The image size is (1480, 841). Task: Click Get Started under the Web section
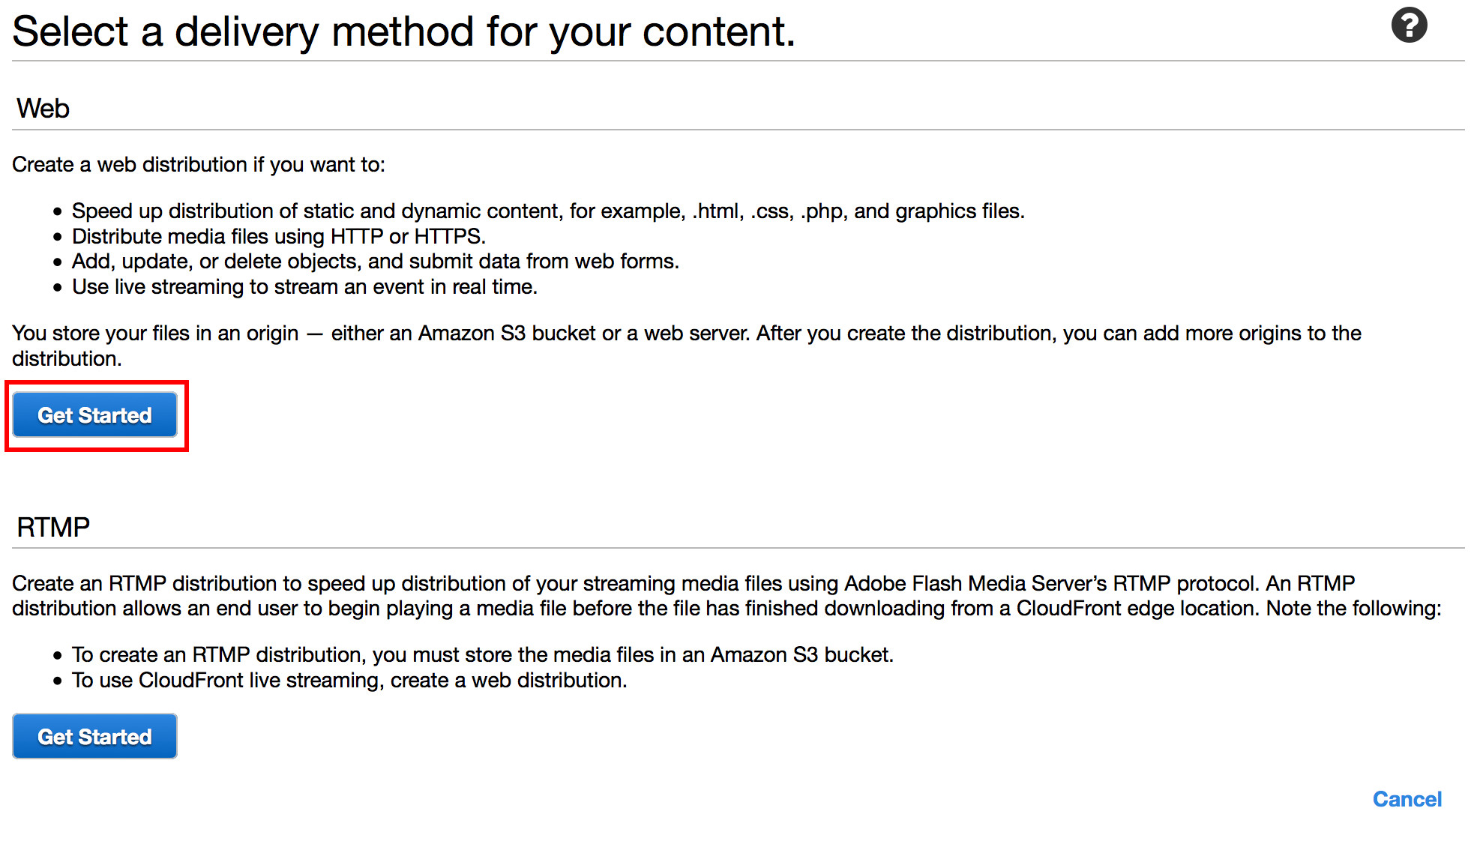point(95,415)
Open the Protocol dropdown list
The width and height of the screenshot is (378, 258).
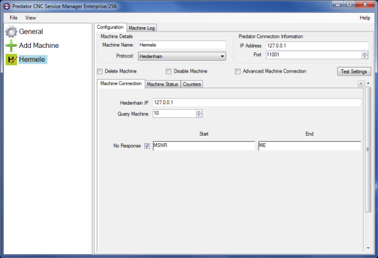(222, 56)
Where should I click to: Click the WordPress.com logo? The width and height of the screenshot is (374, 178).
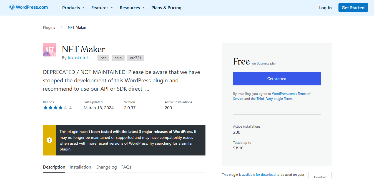(29, 8)
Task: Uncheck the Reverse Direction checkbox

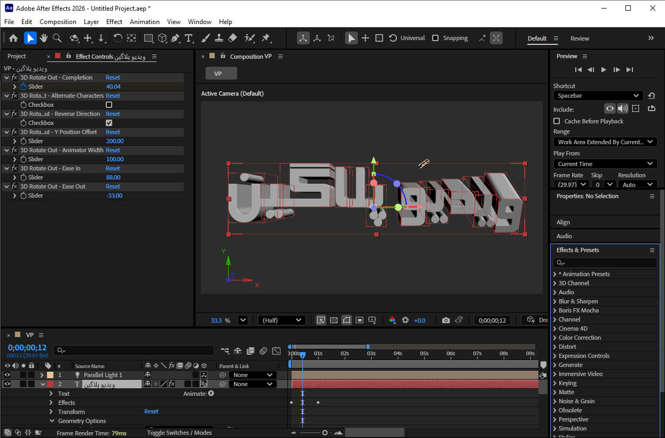Action: click(108, 122)
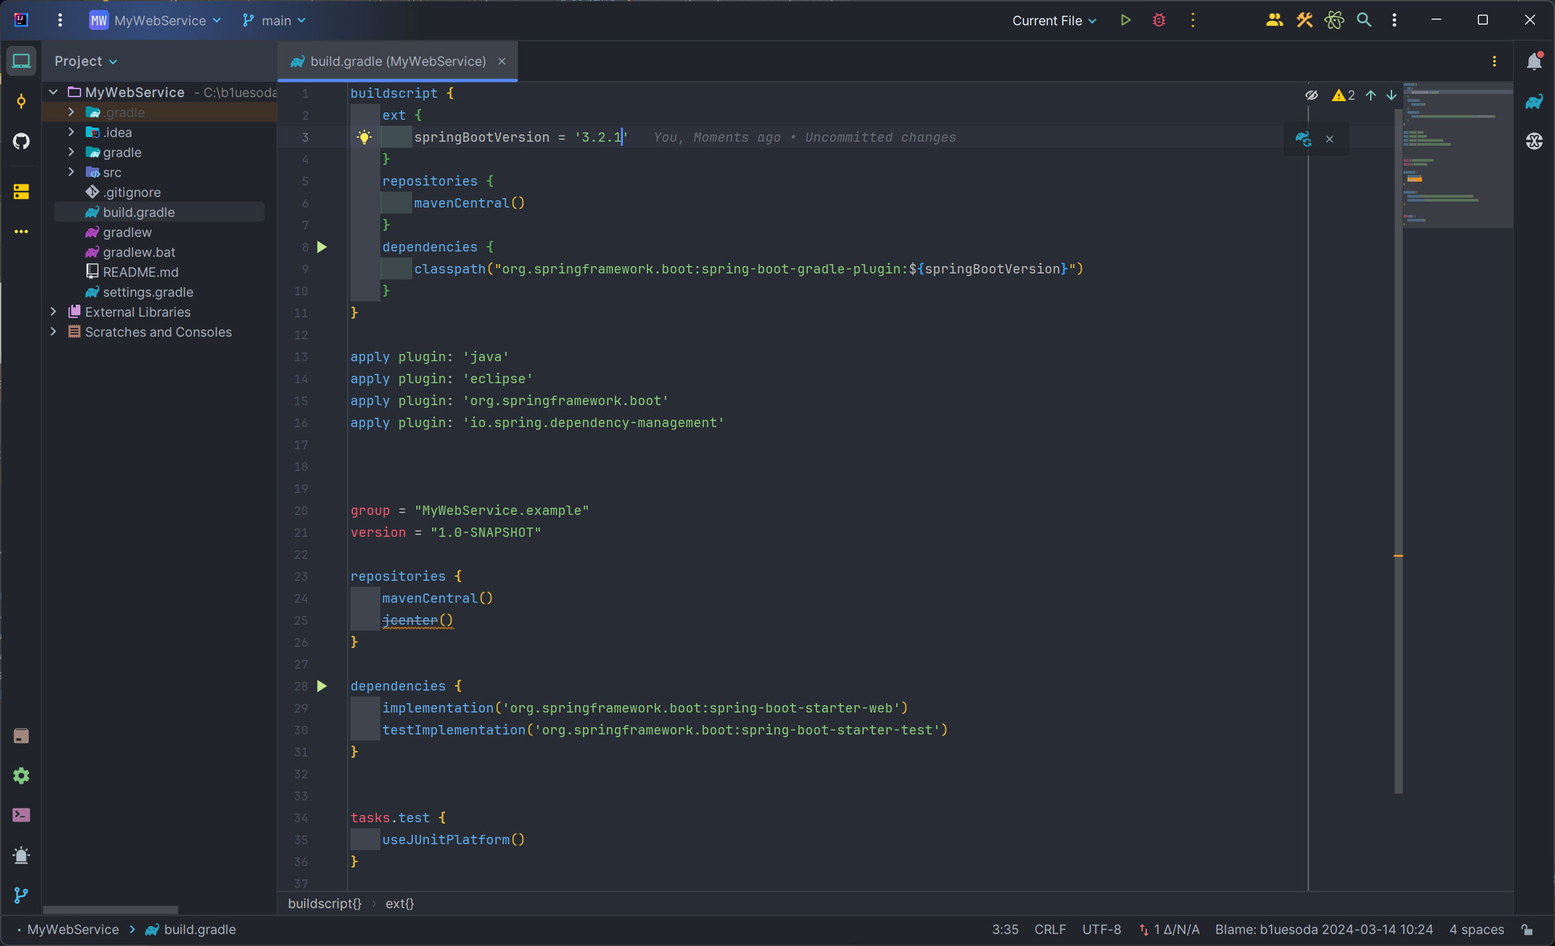Expand the src folder

pyautogui.click(x=71, y=172)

§ **Given instruction**: Render every line of the items above as a numbered list, one line per entry, leaving out the blank lines and the pictures.

§ **Correct response**:
1. The image size is (1480, 841). Task: Click Get Started under the Web section
2. point(95,415)
3. Open the Protocol dropdown list
4. The width and height of the screenshot is (378, 258).
5. (222, 56)
6. Where should I click to: Click the WordPress.com logo? The width and height of the screenshot is (374, 178).
7. (29, 8)
8. Task: Uncheck the Reverse Direction checkbox
9. Action: click(108, 122)
10. Expand the src folder
11. pyautogui.click(x=71, y=172)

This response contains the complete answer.